### Task goal:
In the records below, begin at the line that has "You are a computer-use" and stop after the line that has "Instruction: Click Rainy"; quote those lines verbatim and nothing more.

### Records for the exercise:
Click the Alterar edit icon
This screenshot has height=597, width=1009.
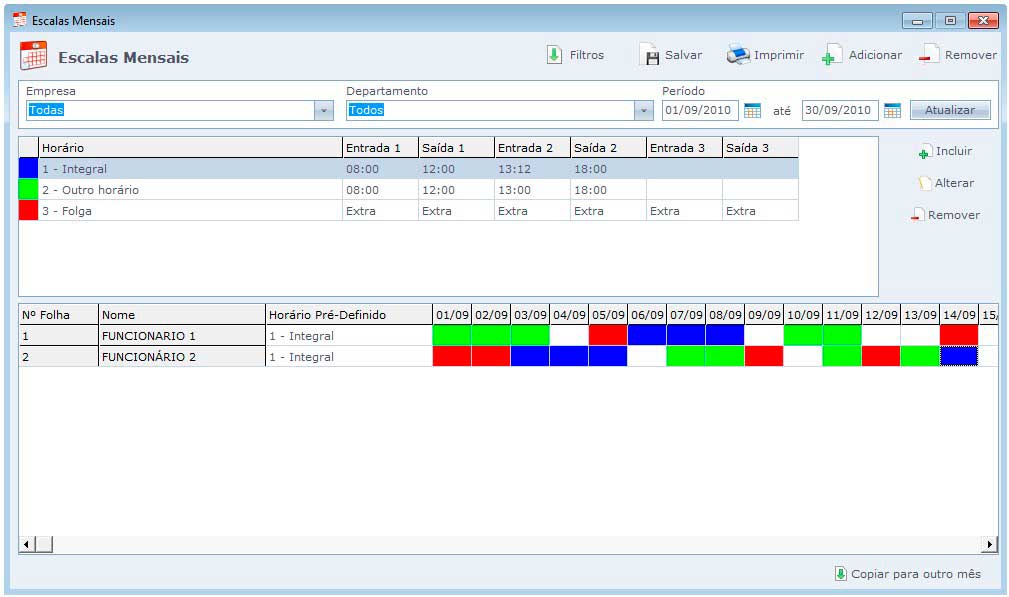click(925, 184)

...

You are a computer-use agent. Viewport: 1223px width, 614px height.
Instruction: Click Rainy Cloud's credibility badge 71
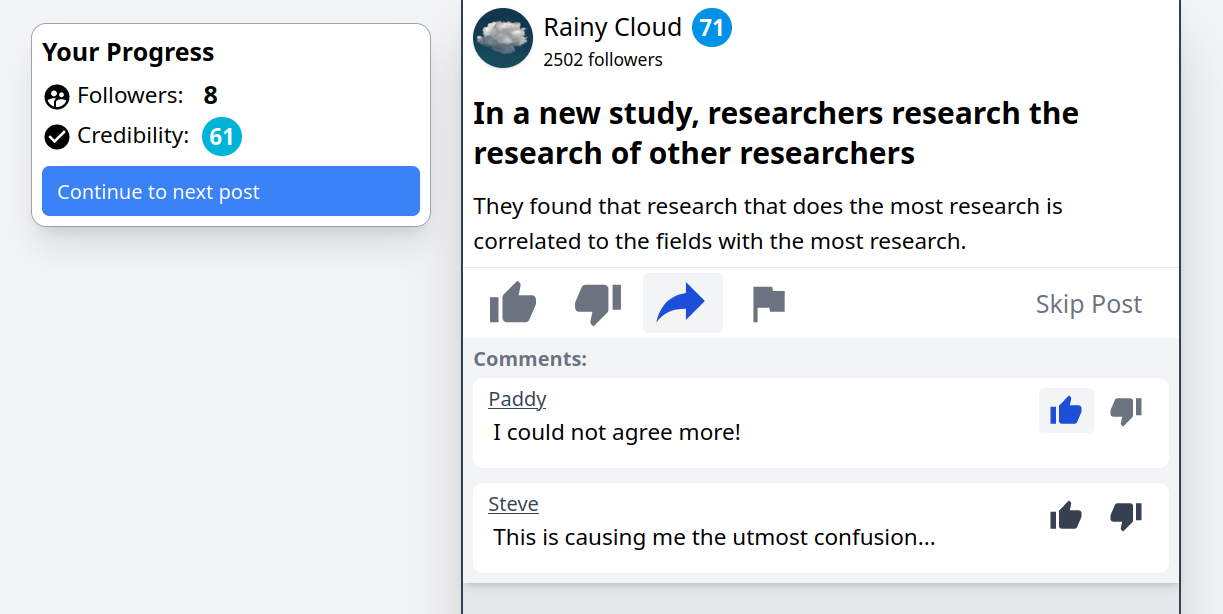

### Answer area:
You are a computer-use agent. Viewport: 1223px width, 614px height.
Instruction: Click Rainy Cloud's credibility badge 71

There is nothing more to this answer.